I thought that was qualified prediction of a possible outcome.

That's fantastic. I would love to try that. I predict (though I'd like to qualify this by acknowledging that it's not yet entirely clear) that future updates or releases of both Blogger software and Google features will occur at some point and that the most likely possible outcome of this will be an article written by Mr. Orlowski that addresses the news head on (but is ultimately disapproving of the Blogger-Google relationship) and that seems independent of actual technical verification.

Orlowski has an interesting take on Google and weblogs. He has said that weblogs "might ruin [the] creative process" for writers.1 That author William Gibson "having 'forsaken' his blog" will be able to "preserve his mind."2 That weblogs "discredit" Google's search service3 and that the "world of bloggers" is a "diminishing" group of "'WA's (Weblog-Lobbyists)" with a widespread "supplicant mentality."4 Also - that Google's PageRank mechanism engages in "semantic ethnic-cleansing."5

To repeat, though differently: Google searches can be compared to ethnic cleansing. As writing: that's impressive.
posted by massless at 7:36 AM on May 9, 2003


Orlowsky is clearly unhinged by not being at the center of this story, and he keeps trying to inject himself into the narrative - with success, so far. (Mea culpa.)

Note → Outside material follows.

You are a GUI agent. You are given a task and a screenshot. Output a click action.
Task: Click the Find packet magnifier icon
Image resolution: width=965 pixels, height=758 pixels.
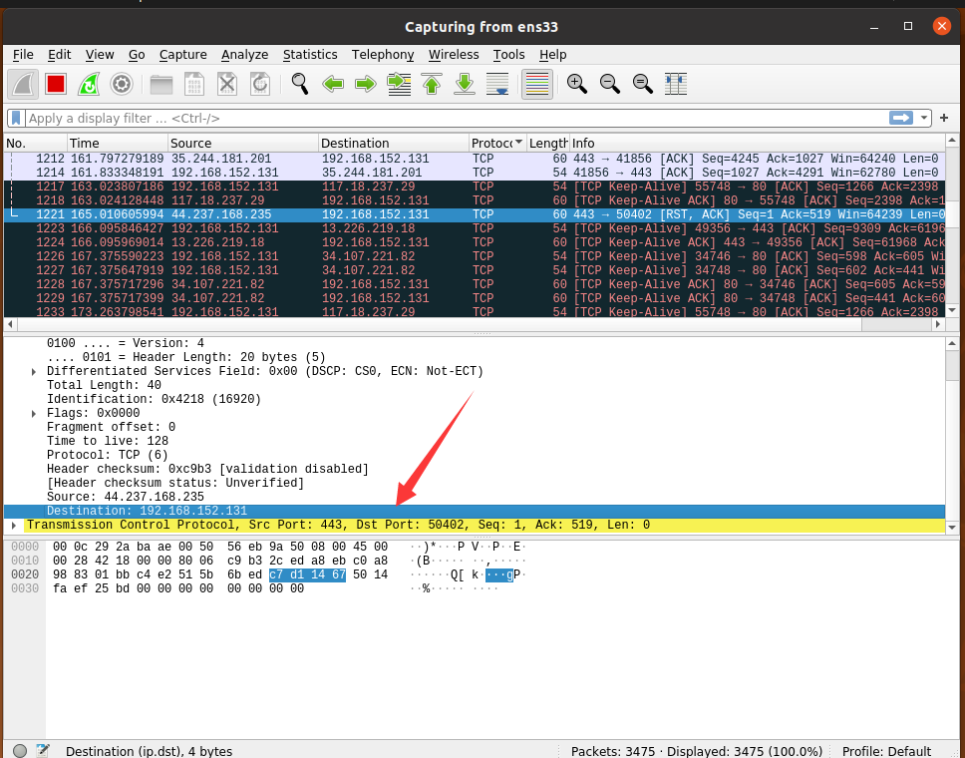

I find it hard to understand either his hostility to weblogging as a practice or his ad hominem attacks on folks with whom he's never even corresponded, let alone (in either case) their degree of venom.
posted by adamgreenfield at 7:47 AM on May 9, 2003


I would love to have the option to filter blogs out of my google searches. Many is the time that I've tried searching for some particular bit of information, only to find it buried under hundreds of blog pages containing commentary about that information, none of which bother to link to the primary source.

(The irony, of course, is that generally in these cases the reason I'm searching for the primary source in the first place is that I've stumbled across something about it in a blog, and wanted more information.)

Blogs, by their very cross-linked nature, tend to float to the top of pagerank, so for certain topics which are or have been heavily blogged, can tend to shut out the rest of the web. I don't agree with Chris Roddy that blogs are all "idle chatter" (nor do I understand why they're quoting "a politics and linguistics undergraduate" as some sort of expert on blogs) -- I see blogs more like the Op-Ed section of the web; often useful, often entertaining, but not always what I want to read.
posted by ook at 7:48 AM on May 9, 2003


Oh, and that Pew Research report he keeps quoting approvingly - the one which describes the number of Internet users who read weblogs as "statistically insignificant"? I have to question their terminology and/or methodology, since a simple Fermi approximation suggests otherwise.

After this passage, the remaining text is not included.